Decision-Making Process
We leaned on previous discovery research and initiated a generative study to understand how first-time buyers move from thinking about buying to taking action. This research shaped our direction and helped us reframe the journey into something more personalised and progressive. We made decisions collaboratively across Product, Design, and Engineering leadership.
Research findings
- First-time buyers feel overwhelmed – They struggle to filter crucial information from rumors and need guidance more than just information. They trust advice from friends, family, and trusted experts like MSE.
- Process confusion – Buyers don't understand the sequence of steps or responsibilities in the home-buying journey.
- MiP builds confidence – Getting a Mortgage in Principle gives buyers the confidence to move forward.
- Acceptance concerns – Buyers worry not just about borrowing amounts but about mortgage approval likelihood and improving their chances.
Collaboration
I supported the Product Designer in opening up ideation beyond a single content-hub concept.
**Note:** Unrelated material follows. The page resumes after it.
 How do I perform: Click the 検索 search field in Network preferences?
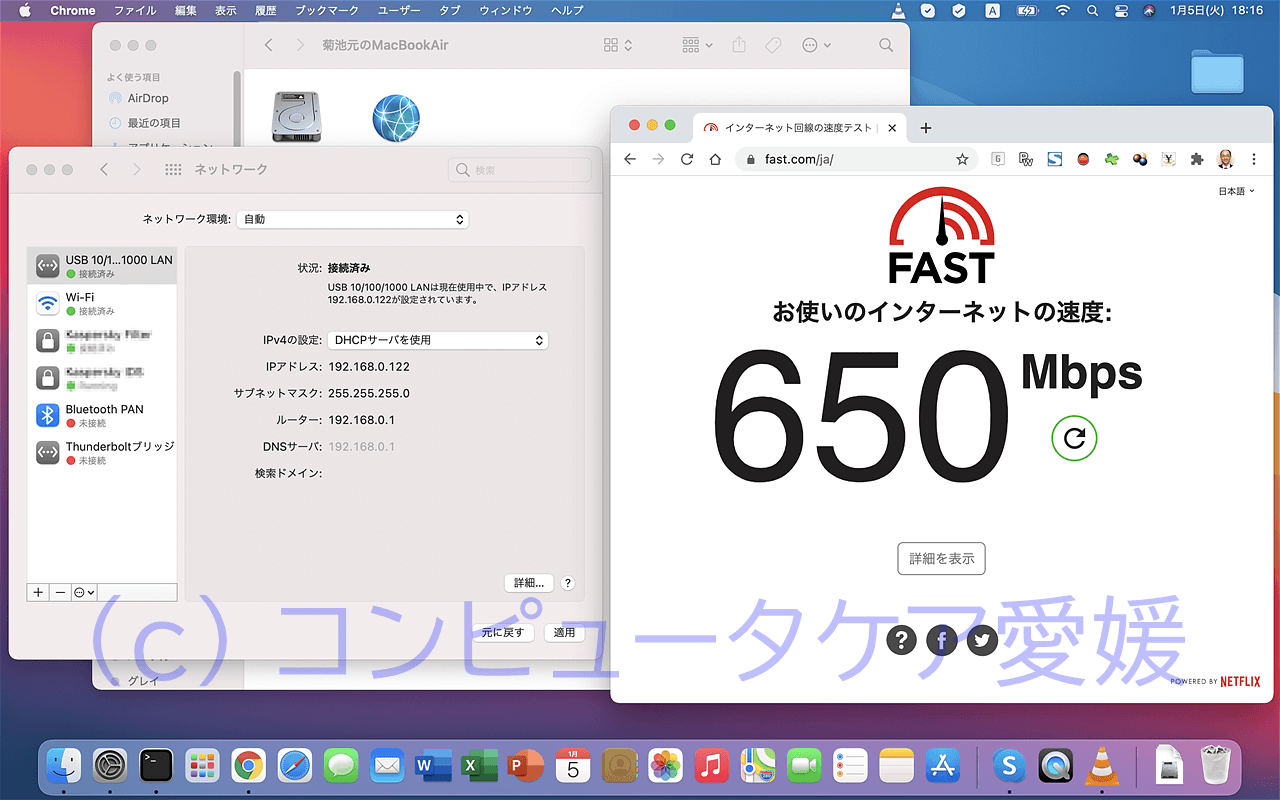[520, 170]
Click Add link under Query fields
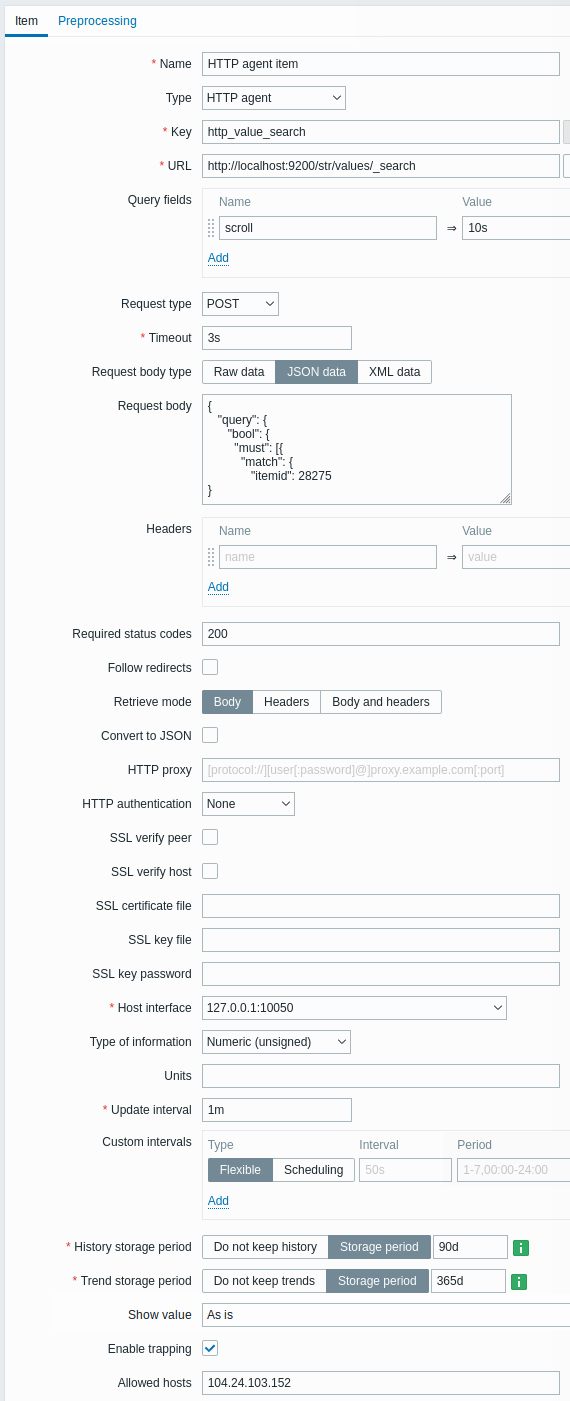The width and height of the screenshot is (570, 1401). click(218, 258)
Through workshops and critique, we encouraged the team to focus deeply on the customer problems and explore a broader range of possible solutions.
Execution & Leadership
Implementation
We introduced an orientation flow that helped customers self-identify their stage in the journey, allowing us to segment non-transactional users. We then created a new dashboard experience for them, housing tools like our self-service MiP (mortgage in principle), and later a mortgage readiness check. This “pre-application” space laid the groundwork for future tools and content.
Adaptability
One of the early creative tensions was a focus on passive content. I coached the team to think in terms of experiential learning rather than just information delivery. Instead of building another MSE-style site, we chose to guide users through actionable tools like a personal timeline and mortgage “health check”.
Communication
Stakeholder management was ongoing and crucial. Diverting the majority of users from our traditional product required significant trust. We moved to weekly growth crew product reviews, invited cross-functional critique, and aligned closely with other VPs to build confidence across the SLT.
Outcomes & Impact
Results
The A/B test hit a 49% conversion to submission, just shy of our 50% target, and we set the experience live. It was widely seen as a success, giving us a platform to support and convert non-transactional customers in a much more scalable way.
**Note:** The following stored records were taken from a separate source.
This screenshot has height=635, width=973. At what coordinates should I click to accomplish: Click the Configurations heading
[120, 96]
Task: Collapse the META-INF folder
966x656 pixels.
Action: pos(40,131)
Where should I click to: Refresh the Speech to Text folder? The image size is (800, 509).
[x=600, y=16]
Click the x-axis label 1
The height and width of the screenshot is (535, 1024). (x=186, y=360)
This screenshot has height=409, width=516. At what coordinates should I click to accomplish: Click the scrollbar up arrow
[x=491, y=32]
We did see a negative impact on Habito Plus conversion (from around 30% down by more than half), which had previously been sold by advisors. In response, we began building a Plus quoting journey into the new NTC dashboard, forming a major part of the Q1 goal.
Feedback
The experience has become the default for the majority of our customers and is reshaping how we think about the product. Internal teams have recognised the increased focus and direction the NTC dashboard provides.
Reflection
Creating a forked experience like this was a significant strategic bet. We reduced drop-off, improved conversion quality, and opened up opportunities to support customers earlier and more meaningfully. It also gave us a reason to reconsider how we structure the growth crew, splitting into brokerage growth and NTC growth to serve both needs more effectively.
Key Learnings & Takeaways
Lessons Learned
Guiding a team out of a premature solution and towards reframing the problem space was one of the more valuable outcomes. It highlighted the importance of aligning problem definition before solution execution.
Application
I’ve since applied this principle of “multiple ideas before multiple solutions” in other strategic work. It avoids tunnel vision and creates space for better, more unexpected outcomes.
Future Outlook
The success of the NTC dashboard has shifted how we think about the product. Habito was a brokerage-first experience, now we are seeing a future where non-transactional support and education becomes the core product, with the application itself being a shorter, smoother part of the journey.